"Emails addressed to an @horowhenua.govt.nz email address are the property of the Horowhenua District Council as is outlined in the Electronic Communication Policy," he said.
Mayor Michael Feyen said he was one of the people whose email communication had been intercepted, and he was extremely concerned by it.
He said the audit report, carried out in March by Manawatu Wanganui Local Authority Shared Services into all councils in the Horizons region had been "hidden" from him since then.
He said it took persistent emailing to get a copy, and that Mr Clapperton had called him and accused him of being the source of the document's release, which he was not.
He also claimed Mr Clapperton had demanded his resignation.
Former mayor Brendan Duffy confirmed the email interception had been occurring when he was in office before the local government election last October.
Both he and Mr Clapperton claimed the practice was to protect recipients from negative or abusive messages.

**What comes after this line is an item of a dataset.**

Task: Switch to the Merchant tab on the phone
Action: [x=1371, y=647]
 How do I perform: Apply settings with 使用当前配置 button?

"If you saw the vitriolic messaging that some members of the community chose to send in, you reach a point where it is simply not tenable to continue to receive that sort of rubbish," Duffy said.

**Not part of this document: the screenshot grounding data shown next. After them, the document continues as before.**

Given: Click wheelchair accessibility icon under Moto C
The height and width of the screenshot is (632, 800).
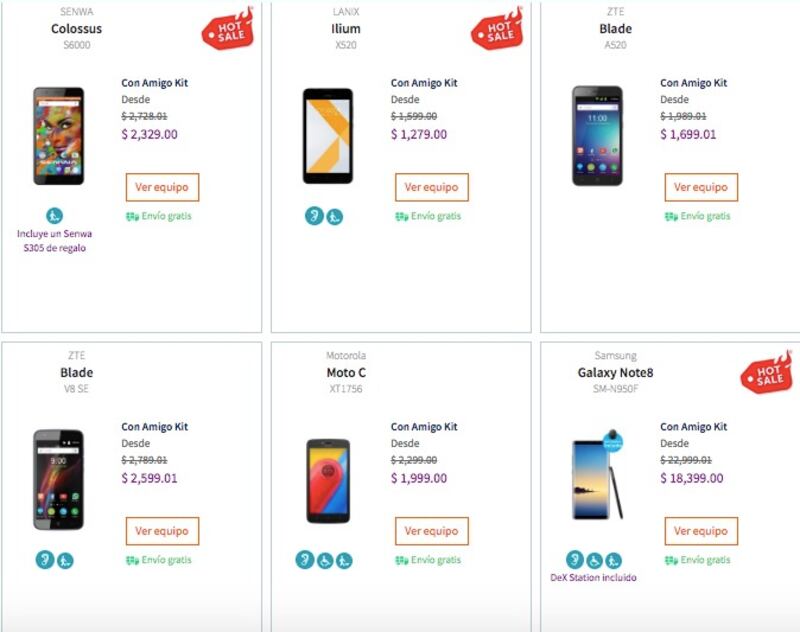Looking at the screenshot, I should [x=324, y=560].
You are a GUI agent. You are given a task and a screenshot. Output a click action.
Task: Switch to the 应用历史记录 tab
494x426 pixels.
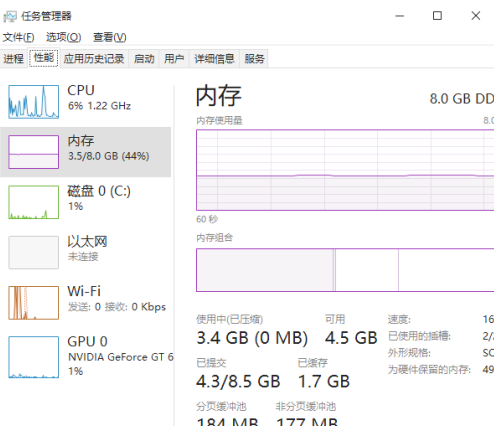[x=94, y=59]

"There were occasions where I supported the decision to restrict the flow of messages that were, to my mind, entirely inappropriate."
Mr Clapperton said the interception was necessary "to protect my employees, so they can carry out their roles safely, without undue interference, inappropriate criticism and racist slurs".

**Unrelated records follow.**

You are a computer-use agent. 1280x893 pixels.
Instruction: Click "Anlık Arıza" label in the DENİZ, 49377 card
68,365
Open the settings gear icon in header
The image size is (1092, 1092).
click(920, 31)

He said that despite reports to the contrary, Mr Feyen, then a district councillor, was informed of the reasons for his emails being redirected.
"As well as this, all people and organisations who were sending the emails received an automatic reply stating that it was being redirected."
Fairfax Media reported emails that were blocked included those from Mr Feyen, an iwi representative, a ratepayers' association representative, a councillor and a former councillor.
An email with questions from one of their journalists to Mr Feyen was an example reproduced in the audit report, Fairfax said.
Mr Feyen said Mr Clapperton's justifications about safety were "utter crap".
"Nobody has got the right to do it," he said of the email interceptions.
"Especially unelected people withholding things elected people should be having."
He said he was concerned about the manipulation or omission of information to elected councillors that may have influenced decision making.
"Local government in New Zealand has to be really looked at, as the powerbase is not with the elected people, but with the unelected," he said.
Several other national groups have spoken up condemning the email vetting, including pro-democracy group Democracy Action, which released a statement saying that if the reported details were true, they constituted serious misconduct and warranted Mr Clapperton's resignation.
Deputy mayor Wayne Bishop issued a media statement on behalf of nine of Horowhenua's district councillors on Tuesday in support of Mr Clapperton, saying he was privy to the information in the report, and it was "not complete and outside the terms of reference".
He accused Mr Feyen of "an orchestrated campaign" to discredit the chief executive, said the media "failed to scrutinise" the mayor's commentary and suggested a by-election.
RNZ said the audit report also identified risk around the council's management of vehicle use, as well as with the governance of the chief executive.
NZME has requested the full contents of the audit report under the Official Information Act.